If one travels for any length of time, one is bound to experience an unhappy adventure or two. What turns a miserable traveling experience into one that can be looked back on with, if not fondness, than at least a smile is the ability to take something away from the experience, be it a lesson, a memory or the ability to count one’s blessings.
George Woodcock (1912-1995) was a noted Canadian writer of political biography and history, an anarchist thinker and a literary critic. He also published several volumes of travel writing. As such, he experienced his share of “bad trips.” Among those that stood out was one he took in the early 1930s, during the Great Depression, while in his early 20s.
Woodcock was born in Canada but grew up in England. While he would later move back to Canada after World War II, he had an aunt who lived in the Glamorgan region in South Wales, which gave him the chance for free holidays.
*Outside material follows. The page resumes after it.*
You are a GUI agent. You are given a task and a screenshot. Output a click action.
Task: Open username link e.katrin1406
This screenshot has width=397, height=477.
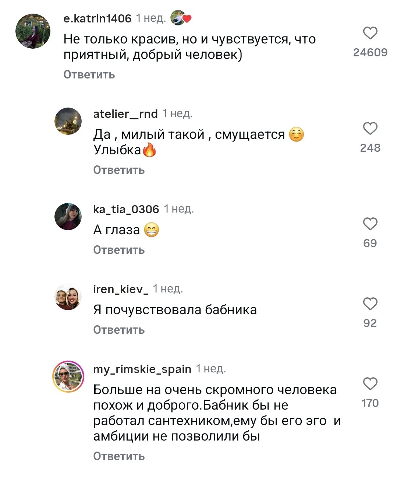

Apparently, he got what he paid for:
One day, when I was visiting her, I decided to take a bus and visit the Rhondda area, the heart of the South Wales mining district. Rhondda has a special place in the thoughts of those with Welsh connections, for one of the finest of all Welsh songs – stunning when the daios from the valley sing it at a rugby match – is called ‘Cwm Rhondda’ the hill of Rhondda. There are actually two valleys – Rhondda Mawr, Great Rhondda, or the main valley, and Rhondda Fach, the lesser valley of little Rhondda that branches off from it. I intended to go up Rhondda Mawr, cross over the intervening hills, and come down in Rhondda Fach, which I would descend and then make my way back to Bridgend, where I was staying.
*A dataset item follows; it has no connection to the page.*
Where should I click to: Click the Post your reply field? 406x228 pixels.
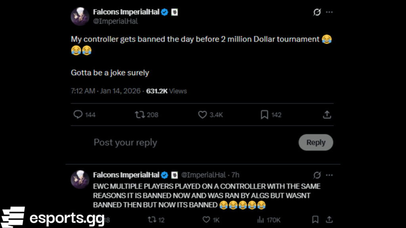click(x=125, y=142)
It was the worst of times in Rhondda, though it probably looked just a little better than the best of times, since most of the mines were not working, and the smoke that would normally have given a dark, satanic aspect to the landscape was less evident that in more prosperous days. Still, it was dismal enough: a long ribbon of a main road with no real gap in the houses, so that it seemed like a single serpentine town, thickening out at each village centre like knots on a string. The houses were mostly built of gray stone long turned black from soot. In the middle distance reared up the gaunt towers and immense wheels of the pitheads and the truncated pyramids of the slag heaps. There were a few sickly trees among the houses, but the hills on each side were bare and greenish brown; spring had hardly begun.
It had the feeling of occupied territory. Many of the shops had gone out of business, the mines had slowed down years ago, and the General Strike of 1926 – disastrous for the workers – had delivered the coup de grace to the local economy. The people were shabby and resentful. Groups of ragged men squatted on their haunches, as miners do, and played pitch-and-toss with buttons; they had no halfpennies to venture. A man came strolling down the street, dejectedly whistling ‘The Red Flag’ in slow time as if it were a dirge.
Later, after being caught on the hills in a drenching downpour, Woodcock soddenly came across a slag heap where approximately 50 men and women were industriously picking over the ground.
I caught up with a man walking along the overgrown road from the mine into the village, whose damp slate roofs I could see glistening about half a mile away. He was pushing a rusty old bicycle that had no saddle and no tires, but it served to transport the dirty gunnysack he had tied onto the handle bars. He had been picking coat from the lagheap. ‘No bigger nor walnuts, man,’ he explained. The big coal had been taken years ago, so long ago it was since work had been seen in the village. I asked him how long he had been unemployed. ‘Ach y fi, man, it’s nine years I’ve been wasting and wasted.’ Yet he was friendly, perhaps because I looked such a wretched object that he saw me as an equal in misery.